Bank of America tem um alerta terrível para investidores em ações

O mercado de ações pode estar a apenas um mau dia de forçar Washington e Wall Street a agir. Essa é a mensagem do estrategista-chefe de investimentos do Bank of America, Michael Hartnett, aos clientes na sexta-feira, e os investidores ouviram.

Na sua nota semanal do Flow Show aos assinantes, Hartnett alertou que uma queda no S&P 500 abaixo de 6.600, apenas cerca de 1% abaixo do fecho de quinta-feira, seria suficiente para desencadear o que ele chamou de “resposta de política de guerra/petróleo/Fed/taxas aos riscos curtos do Main St”.

Simplificando, os decisores políticos serão provavelmente forçados a intervir.

O S&P 500 caiu cerca de 2,8% até agora em 2026 e está cerca de 5% do seu pico. Mas a combinação entre o aumento dos preços do petróleo e o aprofundamento do conflito iraniano deixou o mercado numa situação difícil.

Hartnett identificou quatro níveis específicos de mercado que, se violados, forçariam alguma forma de intervenção. Pense neles como “arames”.

  • S&P 500 abaixo de 6.600: Uma queda aqui indicaria uma pressão generalizada no mercado e provavelmente resultaria numa resposta da Casa Branca ou do Fed.

  • Petróleo acima de 100 dólares por barril: O petróleo Brent já estava sendo negociado a pouco mais de US$ 100 na sexta-feira, 13 de março, informou o Investing.com. Hartnett recomenda o desbotamento do óleo neste nível.

  • Índice do dólar acima de 100: O DXY foi negociado em torno de 100,3 na sexta-feira, o nível mais alto desde novembro, comprimindo a liquidez global.

  • Rendimento do Tesouro por 30 anos acima de 5%: O título longo rendeu 4,9% na sexta-feira. Hartnett recomenda a compra de títulos se os rendimentos excederem esse nível.
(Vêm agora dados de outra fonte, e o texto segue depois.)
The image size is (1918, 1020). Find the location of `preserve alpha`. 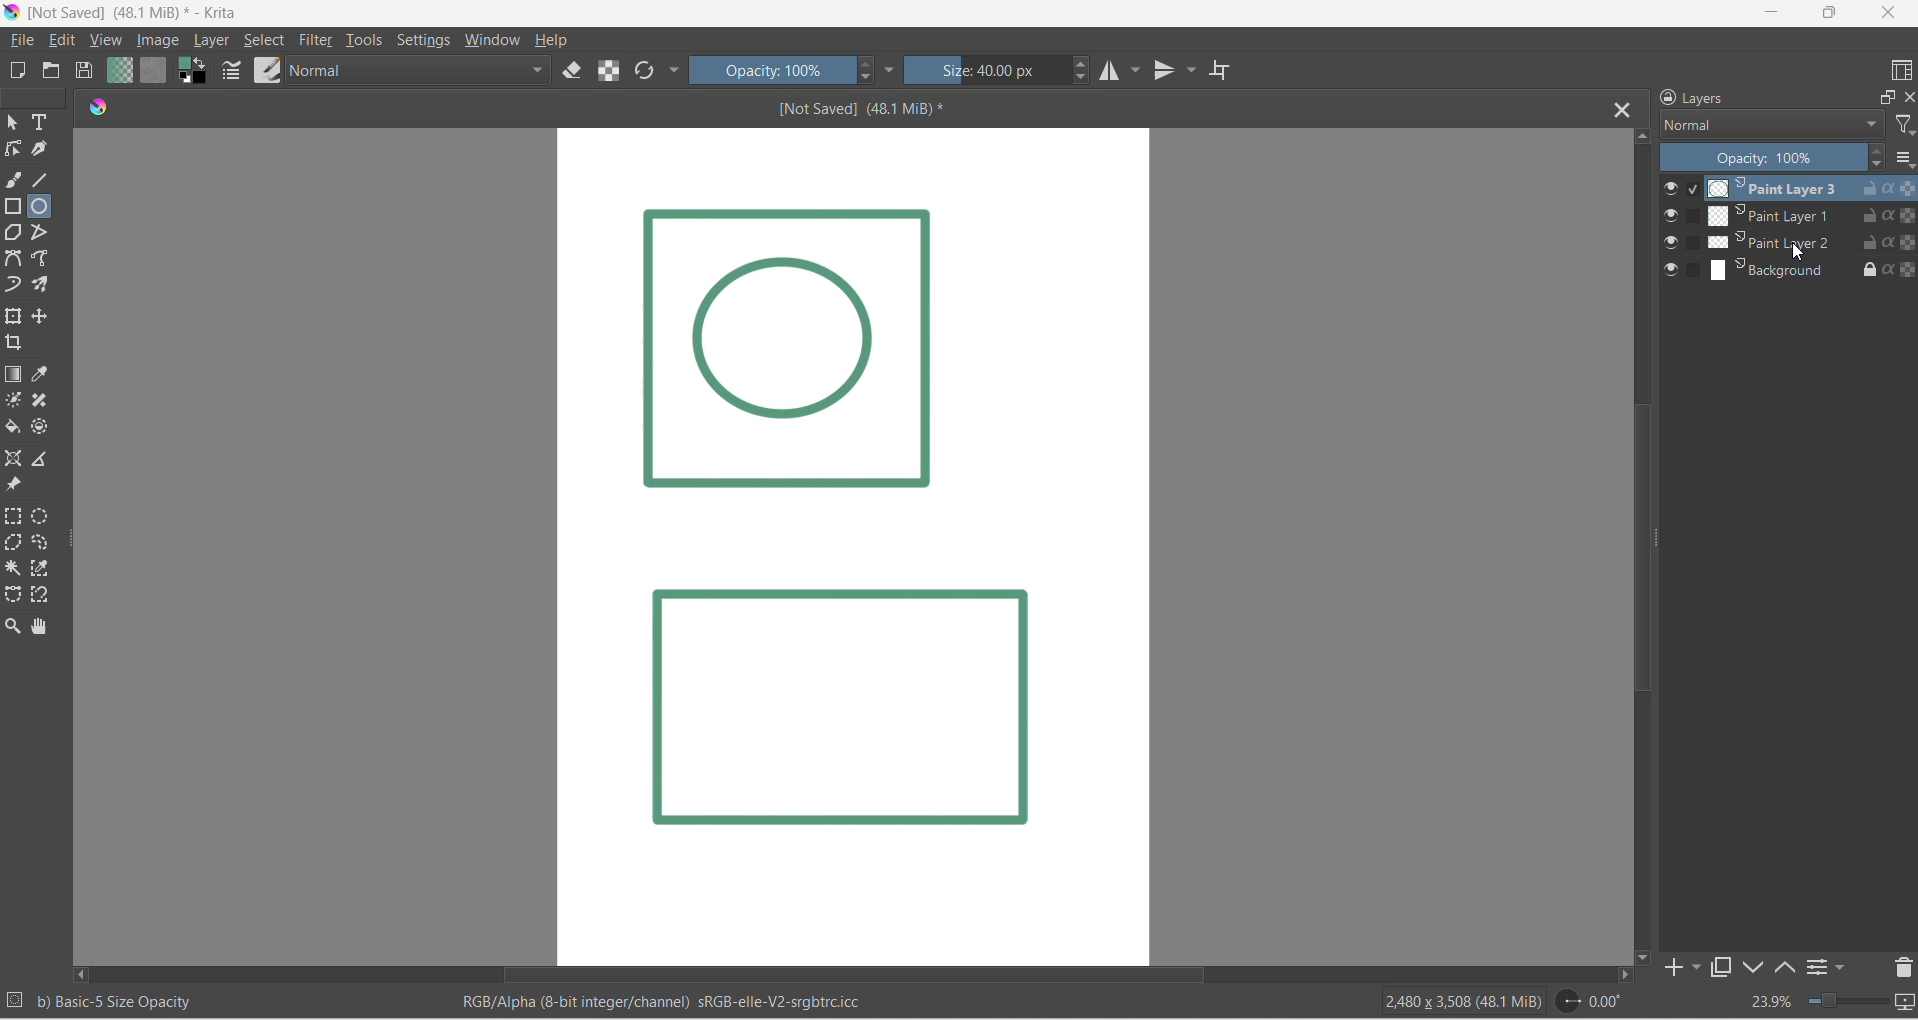

preserve alpha is located at coordinates (1900, 268).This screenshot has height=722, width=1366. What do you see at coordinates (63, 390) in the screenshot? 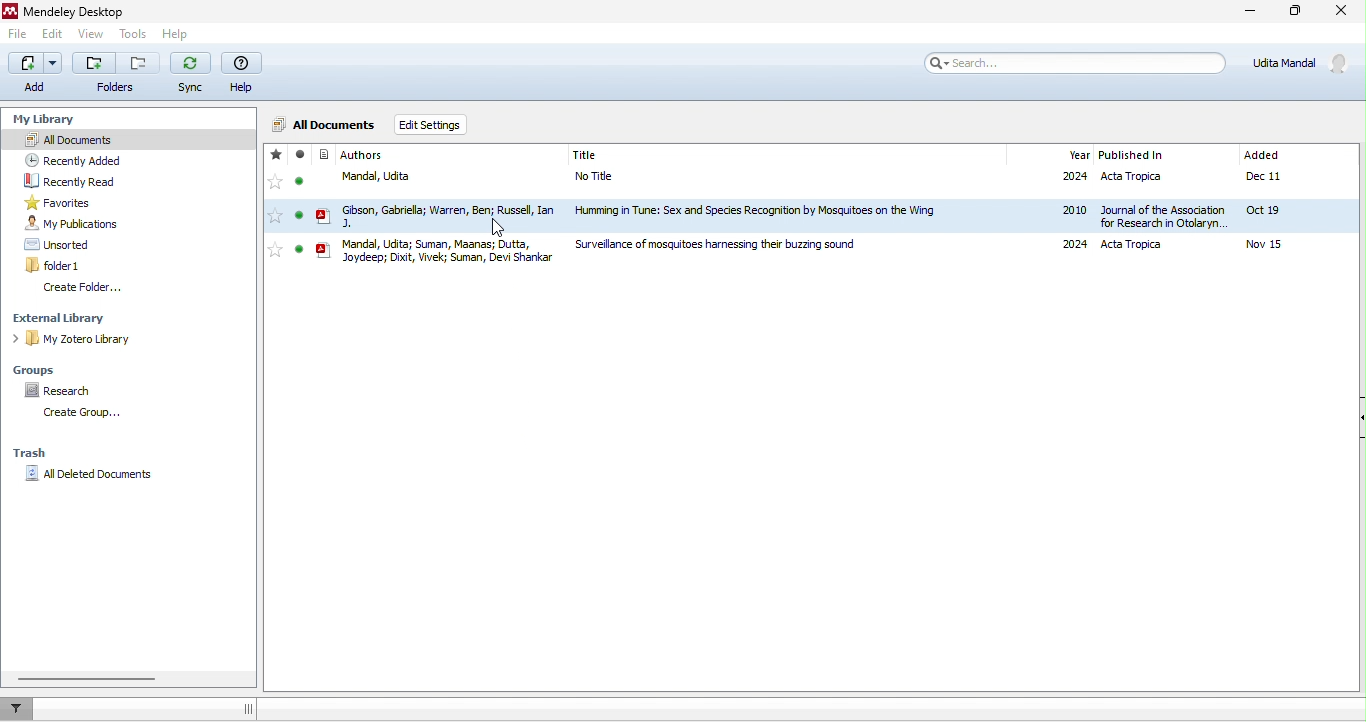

Três desses quatro fios já estão próximos ou a centímetros de seu limite. O único que ainda não foi ativado é o próprio S&P 500.

Hartnett descreveu como seria uma intervenção se os mercados continuassem a deteriorar-se. As possibilidades não são abstratas. Cada um tem um mecanismo claro e um beneficiário claro.

  • Concessões tarifárias: A revogação ou o fim de algumas das tarifas comerciais da Casa Branca aliviaria imediatamente a pressão inflacionista e aumentaria os activos de risco.

  • Desescalada na guerra do Irão: Um cessar-fogo ou um avanço diplomático reduziria drasticamente os preços do petróleo e restauraria a confiança nas cadeias de abastecimento globais.

  • Cortes nas taxas de juros do Fed ou compras de títulos: O corte das taxas por parte da Fed ou a retoma das compras de activos infundiriam liquidez e proporcionariam um piso directo sob os mercados. Hartnett observou que as probabilidades de um corte nas taxas de juro em Junho já caíram de uma probabilidade de 100% para apenas 25%, quando o petróleo piorar as condições financeiras.

A combinação do aumento dos preços do petróleo e do aprofundamento do conflito iraniano está a causar oscilações no mercado. Gray/Bloomberg via Getty Images · Gray/Bloomberg via Getty Images

Uma das partes mais úteis da nota de Hartnett é a análise de onde está a densidade e onde o valor poderá estar quando a poeira baixar.